» **Task objective**
Images are to be omitted, and the rest of the records reproduced exactly.

» **Exercise inputs**
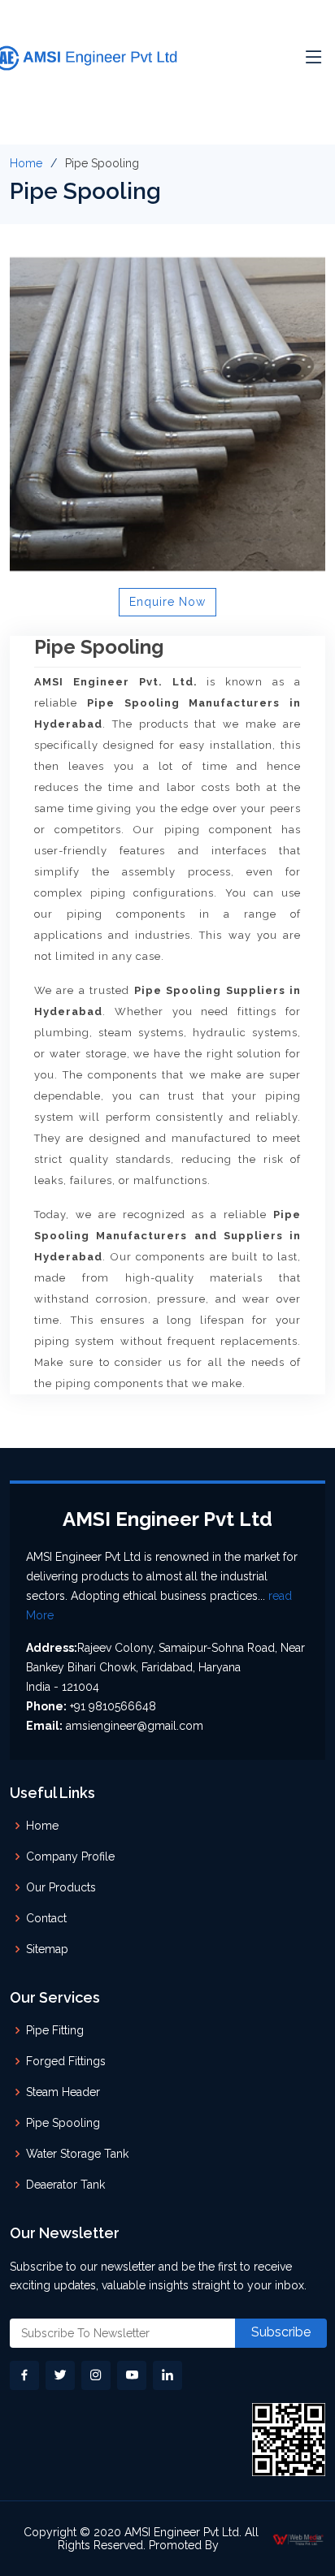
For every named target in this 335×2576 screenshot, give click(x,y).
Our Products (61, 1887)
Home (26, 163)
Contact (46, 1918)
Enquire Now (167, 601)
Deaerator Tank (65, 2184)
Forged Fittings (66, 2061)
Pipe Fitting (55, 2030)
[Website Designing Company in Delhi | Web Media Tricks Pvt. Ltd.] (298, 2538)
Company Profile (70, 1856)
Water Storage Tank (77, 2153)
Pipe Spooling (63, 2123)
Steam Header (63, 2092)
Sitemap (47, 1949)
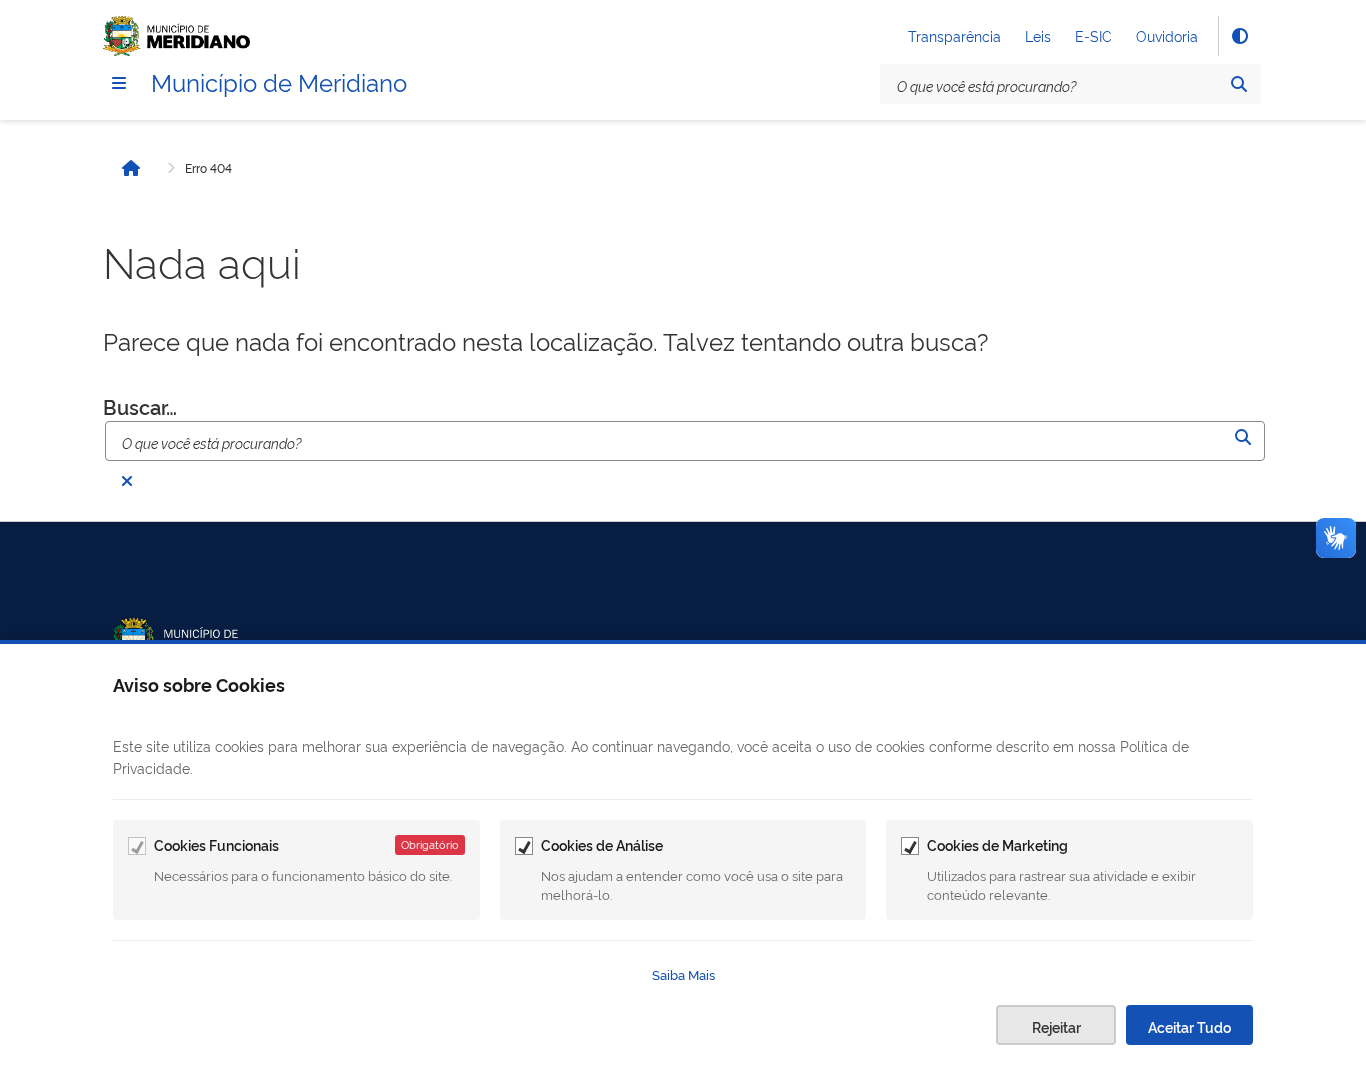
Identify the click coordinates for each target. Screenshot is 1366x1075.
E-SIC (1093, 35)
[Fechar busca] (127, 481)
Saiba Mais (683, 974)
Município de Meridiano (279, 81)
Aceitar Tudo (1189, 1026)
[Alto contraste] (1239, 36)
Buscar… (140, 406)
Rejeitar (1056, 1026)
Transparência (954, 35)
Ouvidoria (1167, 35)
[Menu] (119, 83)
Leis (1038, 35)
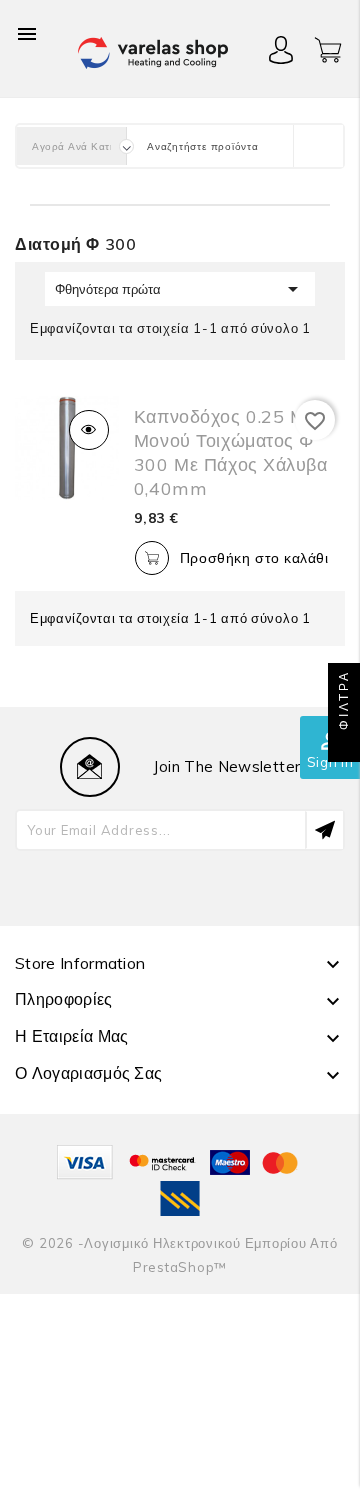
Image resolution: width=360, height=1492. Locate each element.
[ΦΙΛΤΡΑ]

» **Answer section**
For every named target in this 335×2576 screenshot, give click(x,y).
Our Products (61, 1887)
Home (26, 163)
Contact (46, 1918)
Enquire Now (167, 601)
Deaerator Tank (65, 2184)
Forged Fittings (66, 2061)
Pipe Fitting (55, 2030)
[Website Designing Company in Delhi | Web Media Tricks Pvt. Ltd.] (298, 2538)
Company Profile (70, 1856)
Water Storage Tank (77, 2153)
Pipe Spooling (63, 2123)
Steam Header (63, 2092)
Sitemap (47, 1949)
Identify the click coordinates for each target. Screenshot is 1366x1075.
E-SIC (1093, 35)
[Fechar busca] (127, 481)
Saiba Mais (683, 974)
Município de Meridiano (279, 81)
Aceitar Tudo (1189, 1026)
[Alto contraste] (1239, 36)
Buscar… (140, 406)
Rejeitar (1056, 1026)
Transparência (954, 35)
Ouvidoria (1167, 35)
[Menu] (119, 83)
Leis (1038, 35)
Image resolution: width=360, height=1492. Locate each element.
[ΦΙΛΤΡΑ]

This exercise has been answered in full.